En raison de la gravité de ces constatations, de la divulgation partielle du rapport préliminaire de la Cour soumis à contradiction et de l'absence de réponse à mon référé du 22 juin 1994 relatif à l'information du Parlement sur le taux des redevances cynégétiques, il m'a paru opportun de transmettre un relevé des observations de la Cour aux commissions des finances du Parlement en application de l'article L 135-5 du code des juridictions financières.

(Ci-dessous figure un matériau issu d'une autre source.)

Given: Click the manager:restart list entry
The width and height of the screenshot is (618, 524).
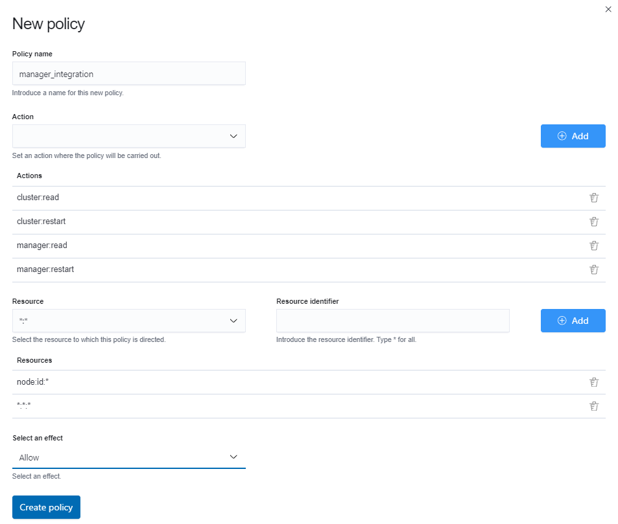Looking at the screenshot, I should [x=45, y=269].
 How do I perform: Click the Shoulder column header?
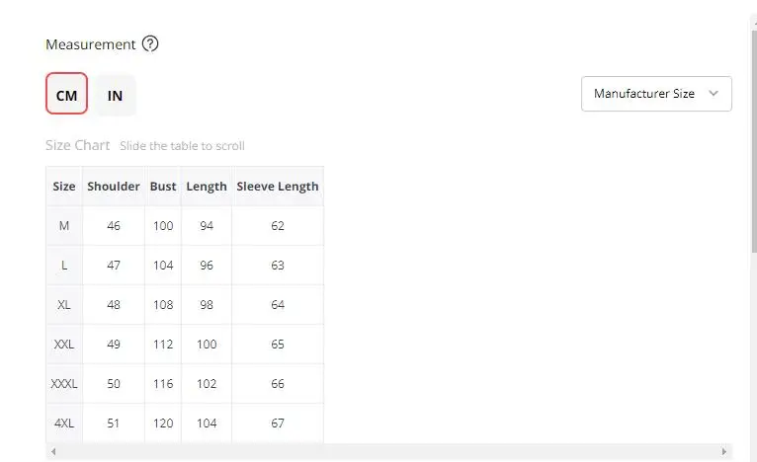click(x=114, y=186)
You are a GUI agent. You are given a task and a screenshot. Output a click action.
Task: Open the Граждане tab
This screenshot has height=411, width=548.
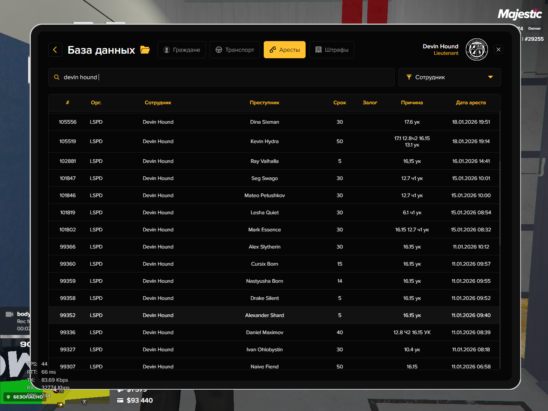click(x=182, y=50)
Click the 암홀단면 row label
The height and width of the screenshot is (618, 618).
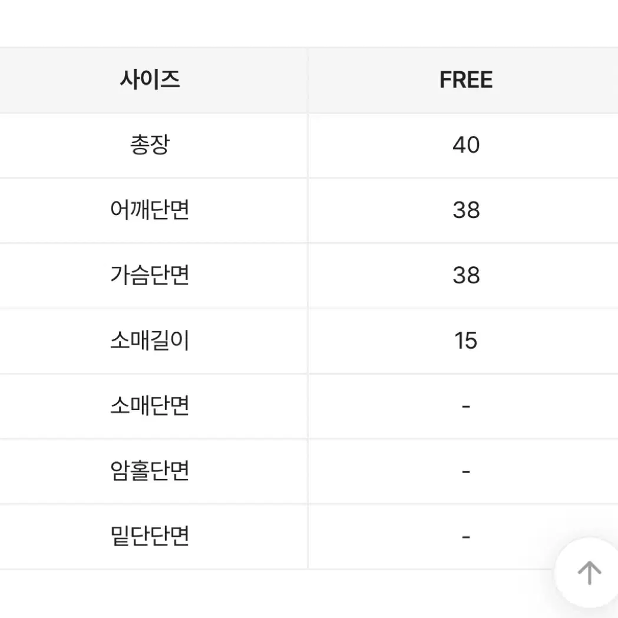click(150, 471)
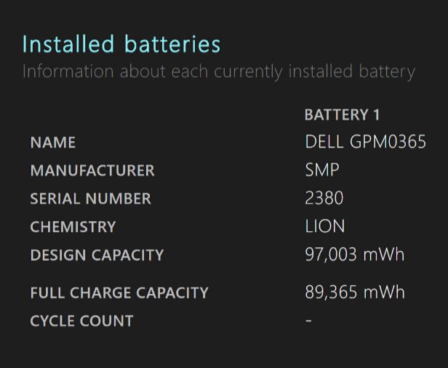
Task: Click the DESIGN CAPACITY row label
Action: (x=97, y=255)
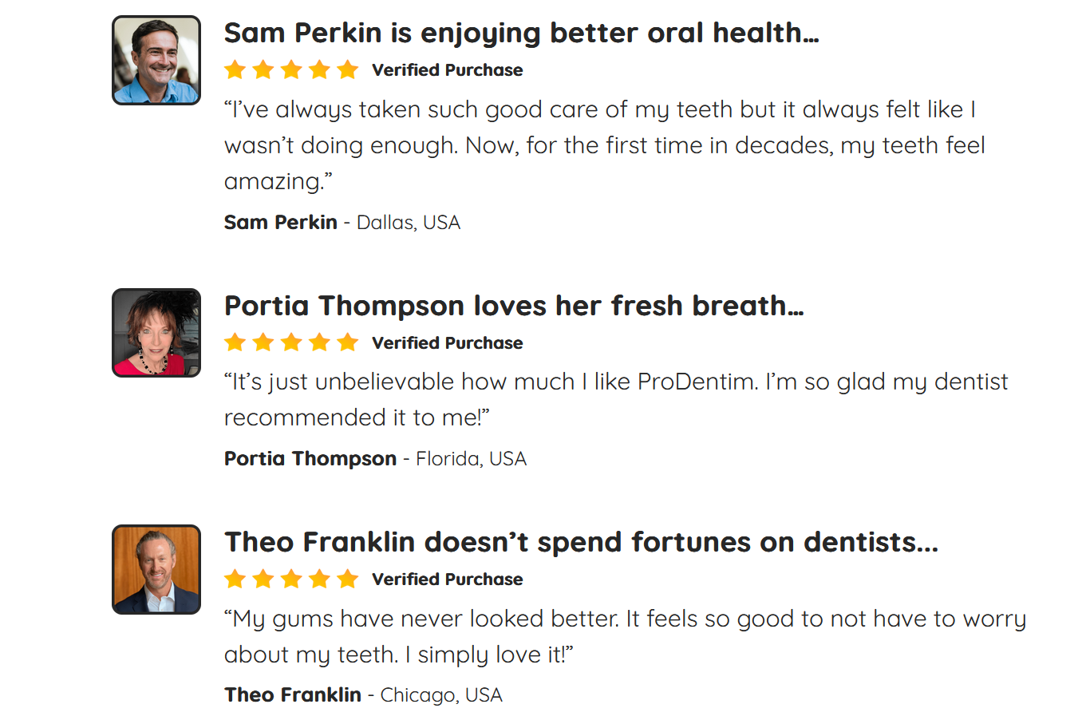
Task: Click Theo Franklin's profile photo
Action: [156, 569]
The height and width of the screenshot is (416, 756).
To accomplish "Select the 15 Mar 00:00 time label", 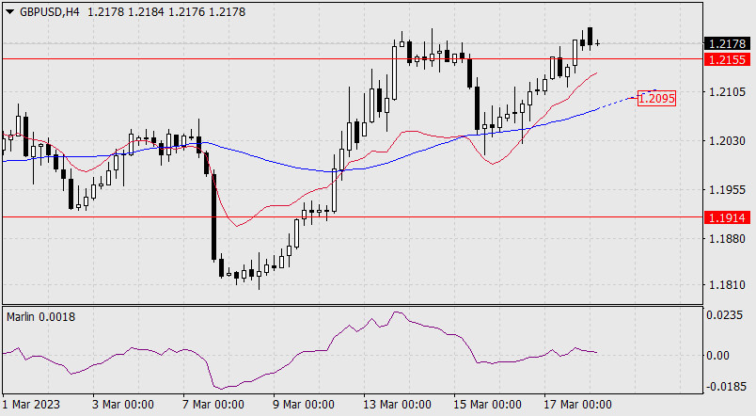I will pos(489,405).

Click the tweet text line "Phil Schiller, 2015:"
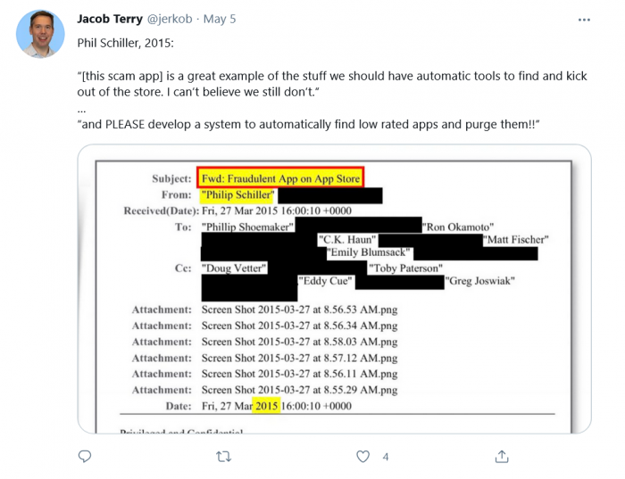[x=129, y=42]
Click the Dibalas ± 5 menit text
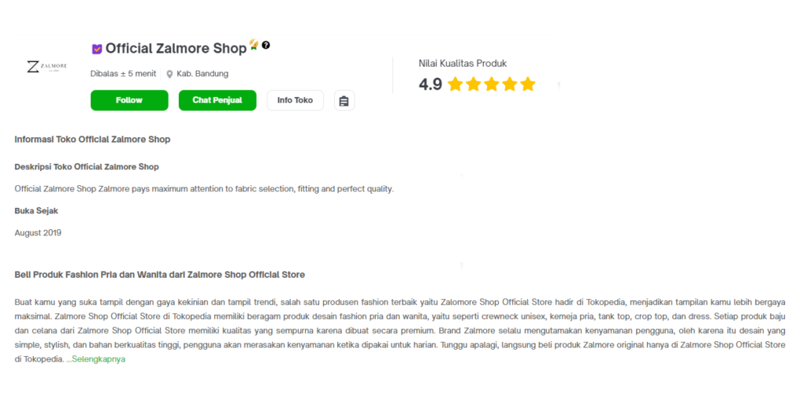The height and width of the screenshot is (404, 807). 123,73
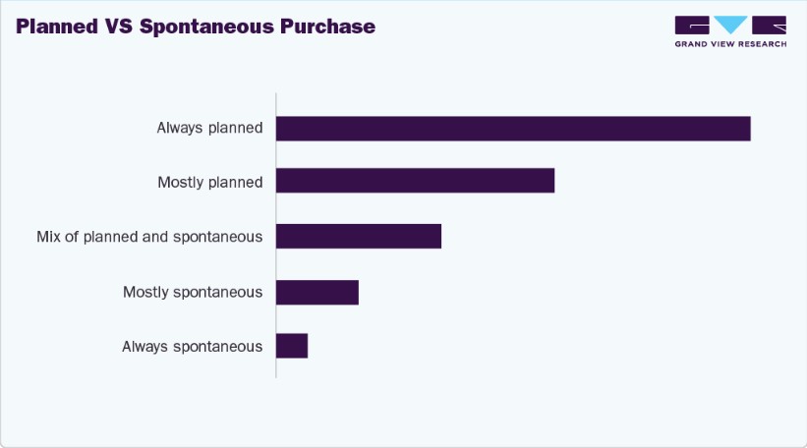Image resolution: width=807 pixels, height=448 pixels.
Task: Click the 'Mostly spontaneous' axis label
Action: coord(193,292)
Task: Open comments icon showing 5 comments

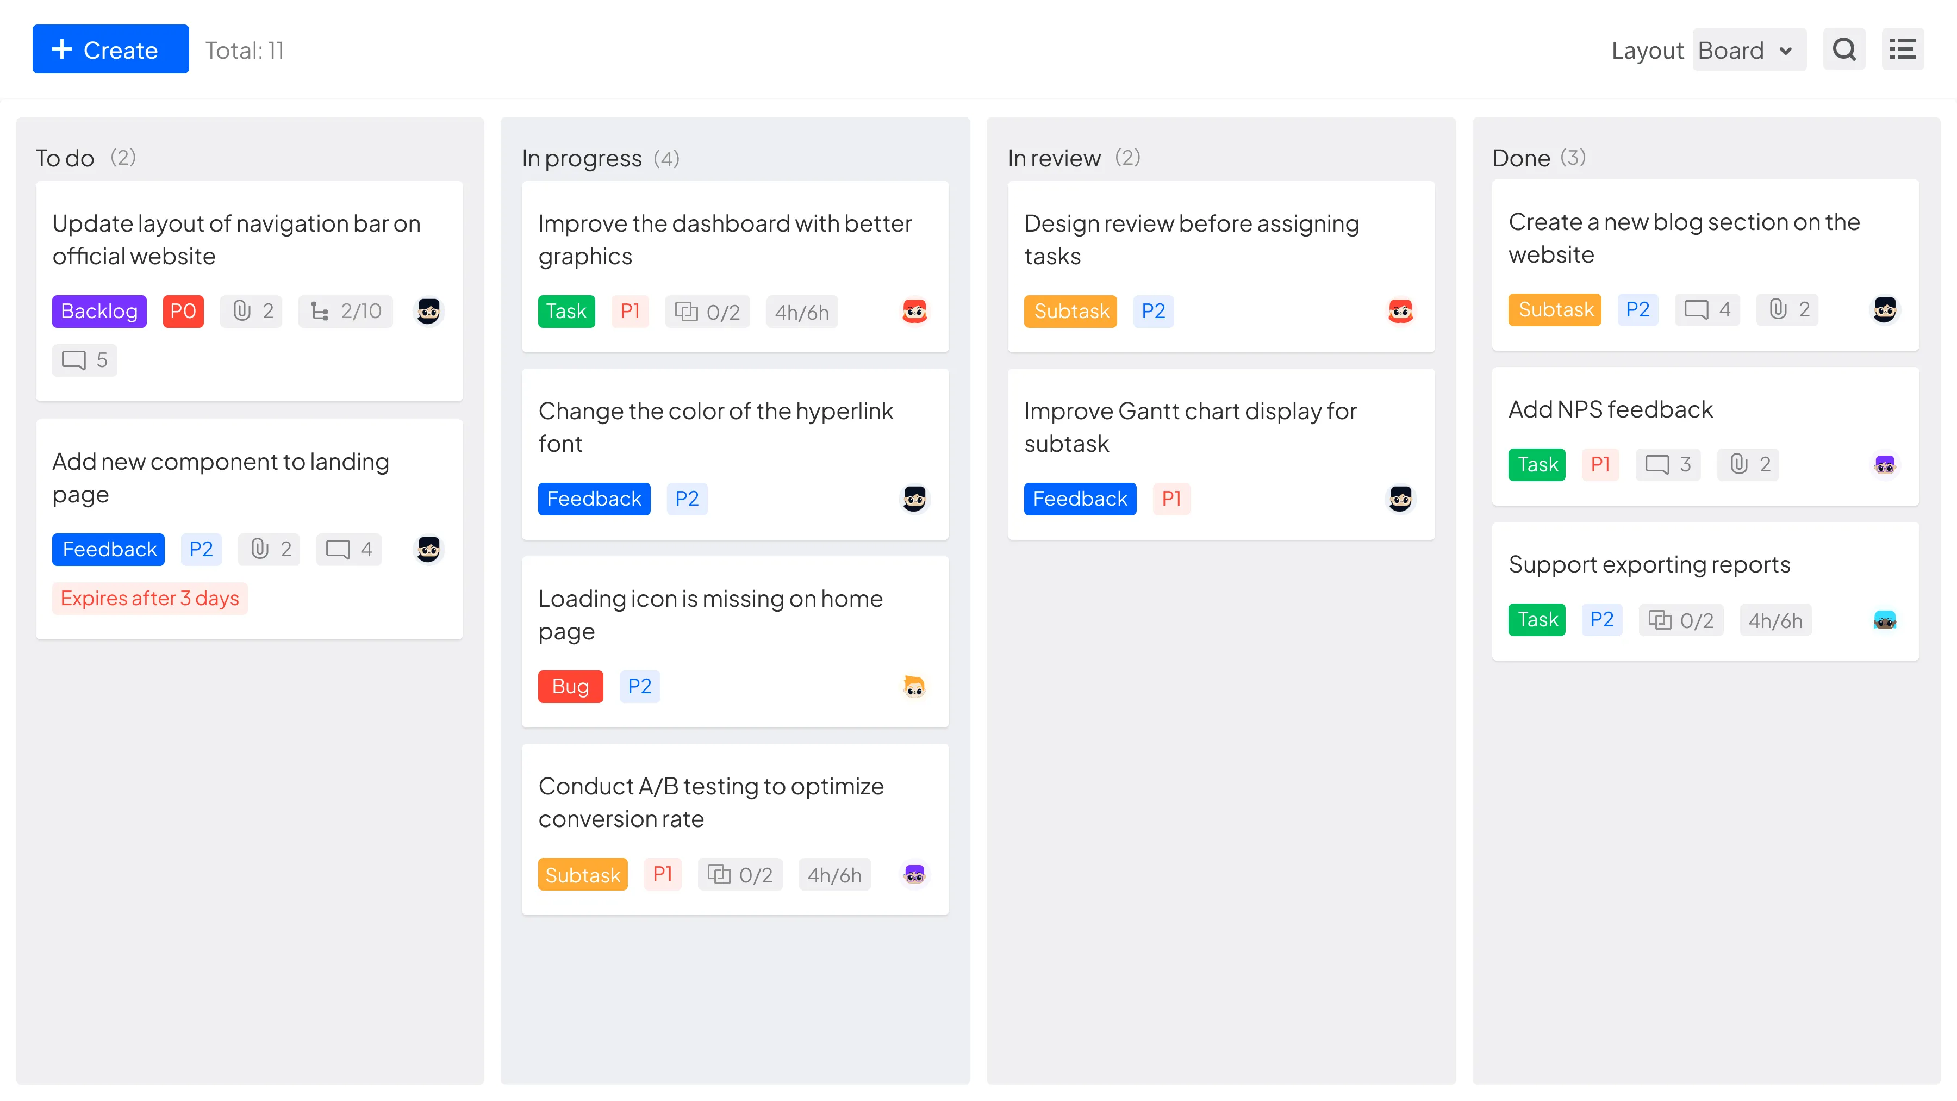Action: click(x=74, y=360)
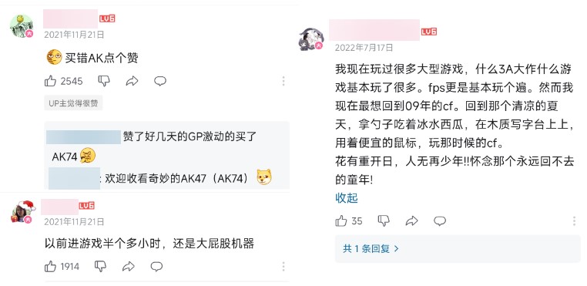The image size is (587, 286).
Task: Share the '买错AK点个赞' comment
Action: point(132,81)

Je vous adresse un exemplaire de ce relevé, qui reprend les constatations communiquées à vos services, sur lesquelles ils ont eu l'occasion de faire connaître leurs propres observations.

La Cour vous serait obligée de bien vouloir lui faire connaître, dans le délai de trois mois prévu par l'article 50 du décret du 11 février 1985, la suite qui sera réservée à la présente communication, dont copie est adressée au ministre de la fonction publique, de la réforme de l'État et de la décentralisation ainsi qu'a madame la secrétaire d'État au budget.

Pierre JOXE


1. Les fédérations des chasseurs de Gironde, de Loire-Atlantique et de Haute-Marne.

2. Alors dénommées société de chasse.

3. L'article L 221-9 du code rural se borne à mentionner qu'il « participe » à la police de la chasse.

4. Ces dispositions ont été annulées, pour des raisons de procédure, par un arrêt du 3 juillet 1998 du Conseil d'État, mais elles ont continué de s'appliquer en pratique jusqu'au décret 98-1262 du 29 décembre 1993.

5. Source : rapport du président de la commission de médiation de la chasse.

6. Article L223-16 du code rural

7. Il est vrai que les redevances sont encaissées par l'Office au cours du second semestre de l'année.

8. Par dérogation aux principes comptables généralement acceptés et du plan comptable général, l'Office de la chasse autorise les fédérations à ne pas comptabiliser les cotisations au titre de l'année dans laquelle elles ont été constatées et encaissées, mais au titre de l'année suivante. Rien ne justifie cette autorisation que l'Office s'est engagé à abroger dans la présentation des comptes de 1999.

9. Dépense de personnel : 3,1 MF, dépenses de fonctionnement : 1,2 MF, dépenses informatiques : 1,8 MF et 403 000 F d'études et de recherches.